## To do
- a) Write out the stretch of the SriLankan Airlines privatization article from "Meanwhile, SriLankan chairman" through "and People's Bank.", keeping every word unchanged.
- b) Extend the SriLankan Airlines privatization article from where it stops.

(Text segment begins)

The CEO of SriLankan Airlines (UL, Colombo International) is amenable to the airline's privatisation in order to help it pay off debts incurred during the pandemic and fund future growth. Richard Nuttall's admitted willingness to take SriLankan out of state ownership coincides with the news that the airline plans to halve its USD1.046 billion debt by selling stakes in its catering and ground handling businesses.

"We are open to the proposal for privatisation from the government," Nuttal told Sri Lanka's Gulf Times outlet. "We have been in dialogue with our ministry and the government over the different options for privatisation. We are now awaiting a final cabinet decision on the way forward."

Meanwhile, SriLankan chairman Ashok Pathirage says he expects to get USD600 million from selling 49% of SriLankan Airlines Ground Handling and SriLankan Catering. Both businesses enjoy monopolies at Colombo's Bandaranaike International Airport, which according to the ch-aviation PRO airports module, is served by 29 airlines.

In August, the Sri Lankan government called for expressions of interest to acquire the 49% stakes and said the funds raised would help settle the USD325 million owed to the state-owned Ceylon Petroleum Corporation (CPC) and Airport and Aviation Services Limited (AASL) while the balance would assist with settling the USD300 million debt owed to the (also state-owned) Bank of Ceylon and People's Bank.

According to Nuttal, SriLankan Airlines has been "operationally profitable" since April and the CEO hopes to at least break even for the Sri Lankan fiscal year ending March 31, 2023.

(Text segment ends)
(Extracted information begins)

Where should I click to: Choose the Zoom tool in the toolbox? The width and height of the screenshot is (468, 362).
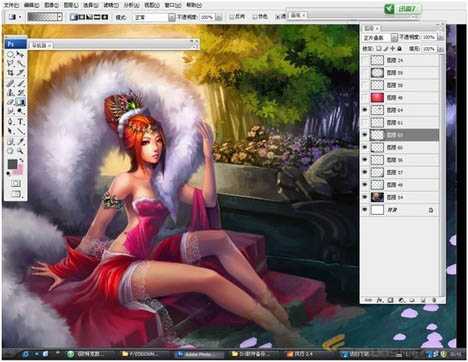coord(21,151)
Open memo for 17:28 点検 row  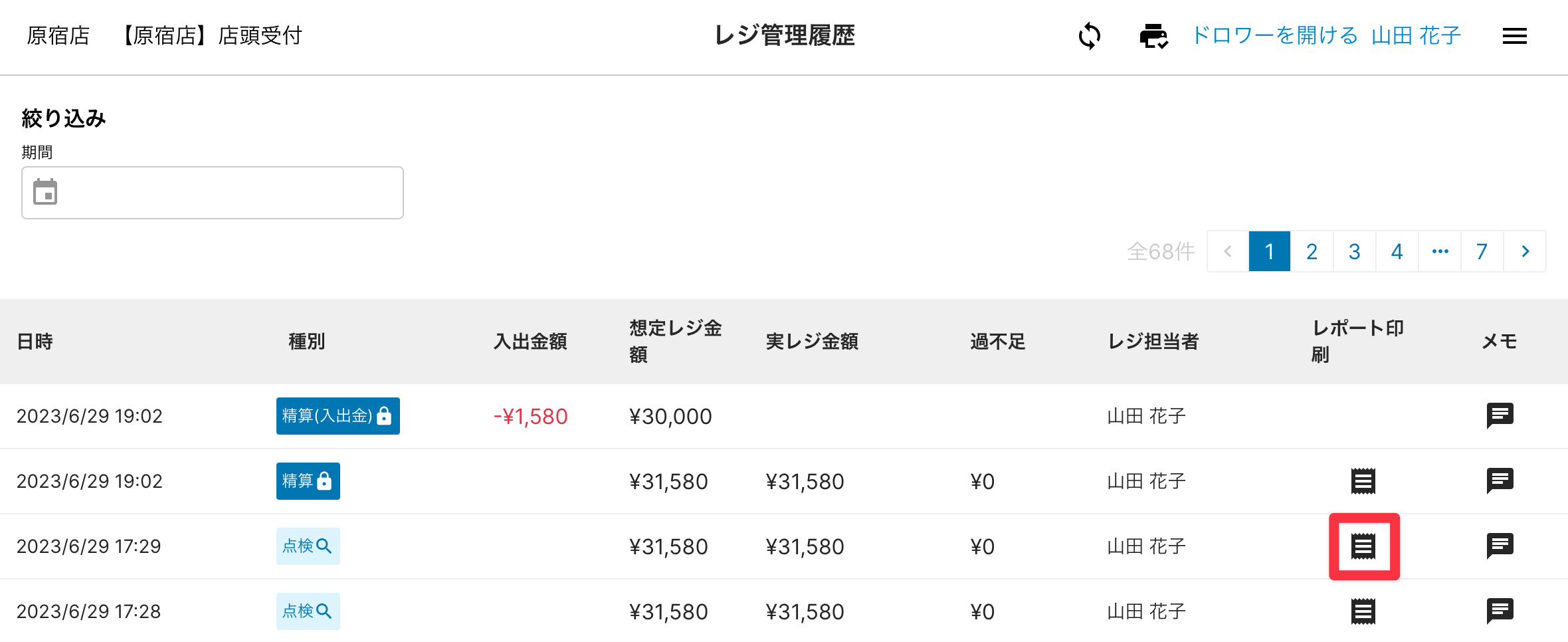(1500, 611)
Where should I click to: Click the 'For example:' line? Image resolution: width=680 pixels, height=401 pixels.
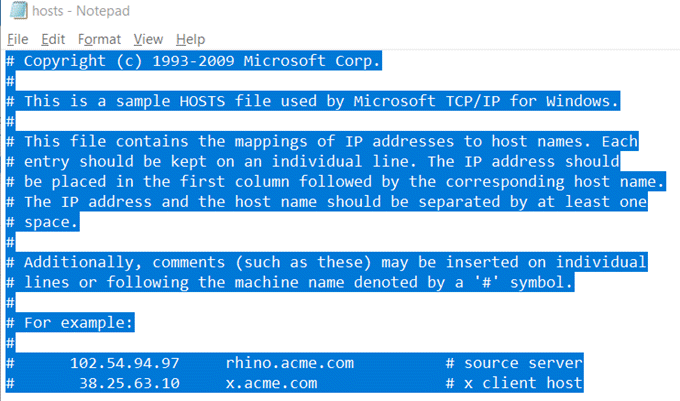(x=79, y=323)
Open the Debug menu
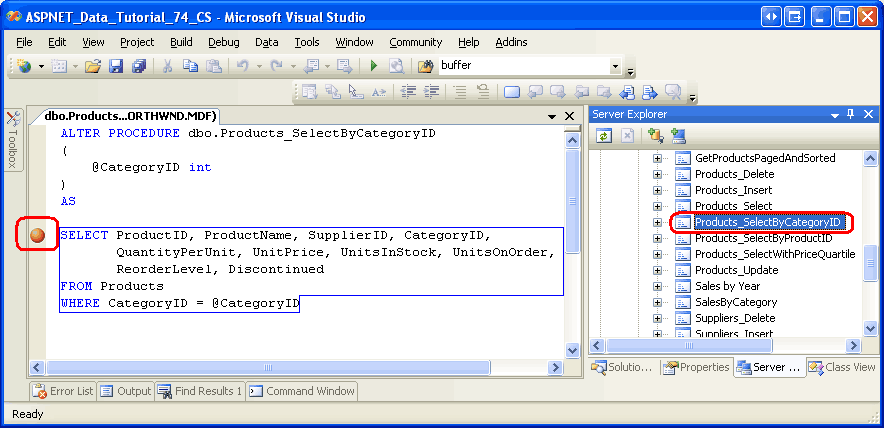This screenshot has height=428, width=884. click(223, 42)

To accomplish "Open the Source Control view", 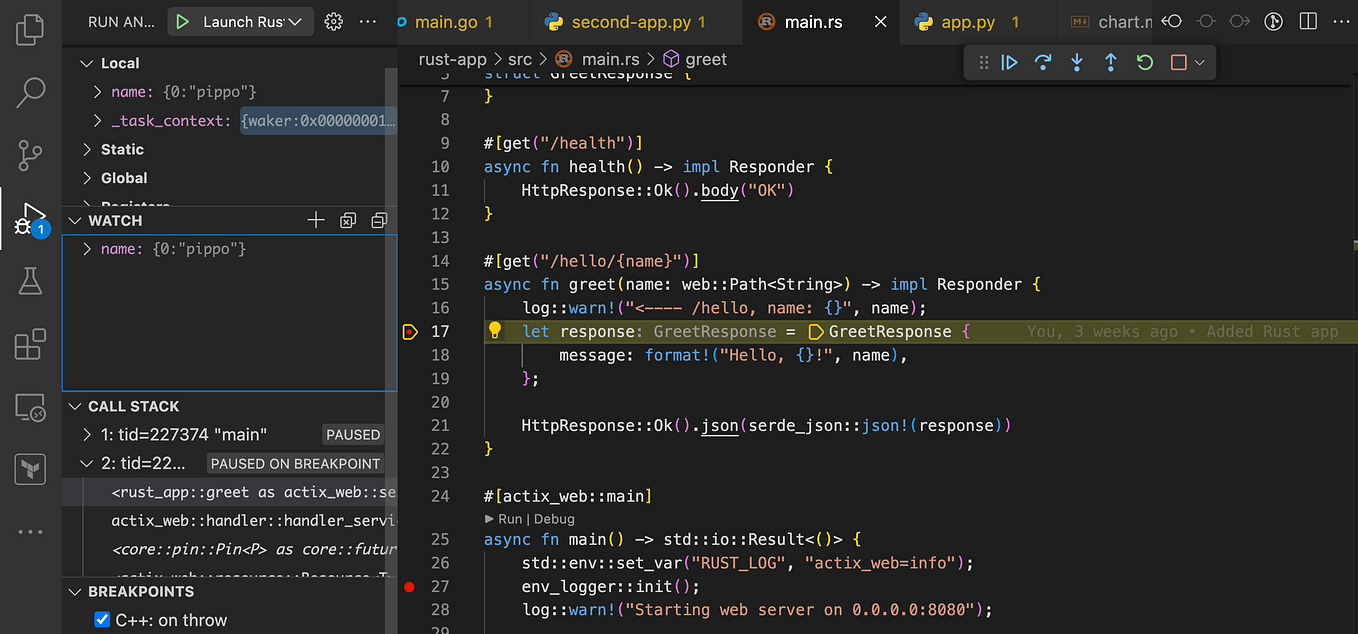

(Extracted information ends)

## Responses for each task
- a)
Meanwhile, SriLankan chairman Ashok Pathirage says he expects to get USD600 million from selling 49% of SriLankan Airlines Ground Handling and SriLankan Catering. Both businesses enjoy monopolies at Colombo's Bandaranaike International Airport, which according to the ch-aviation PRO airports module, is served by 29 airlines.

In August, the Sri Lankan government called for expressions of interest to acquire the 49% stakes and said the funds raised would help settle the USD325 million owed to the state-owned Ceylon Petroleum Corporation (CPC) and Airport and Aviation Services Limited (AASL) while the balance would assist with settling the USD300 million debt owed to the (also state-owned) Bank of Ceylon and People's Bank.

- b)
"The challenges we have are around funding and growth. We still have outstanding debts from Covid times, and we have a number of engines in the shop for overhaul, and aircraft that are due to finish their leases. If we can privatise or find another source of funding, then we have an opportunity to grow," he said. “We believe we should ideally be at least 50% bigger within three years to meet the needs of our current network and to deliver maximum efficiencies. If funding does not become available and we need to keep living off our cash flows as at present, then this future may take a little longer.”

According to the ch-aviation PRO airlines module, SriLankan Airlines to 39 destinations in 23 countries with a fleet of five A320-200s, two A320-200Ns, one A321-200, four A321-200Ns, five A330-200s, and seven A330-300s. However, three narrowbodies and two widebodies are currently classed as inactive. Nuttal says most of the growth targets will come from frequency increases, but he notes that the airline has its eye on three or four new destinations while two undisclosed routes are underperforming.

"We are managing to limit the losses by proactively managing capacity and we believe they will work as tourism returns,” he said.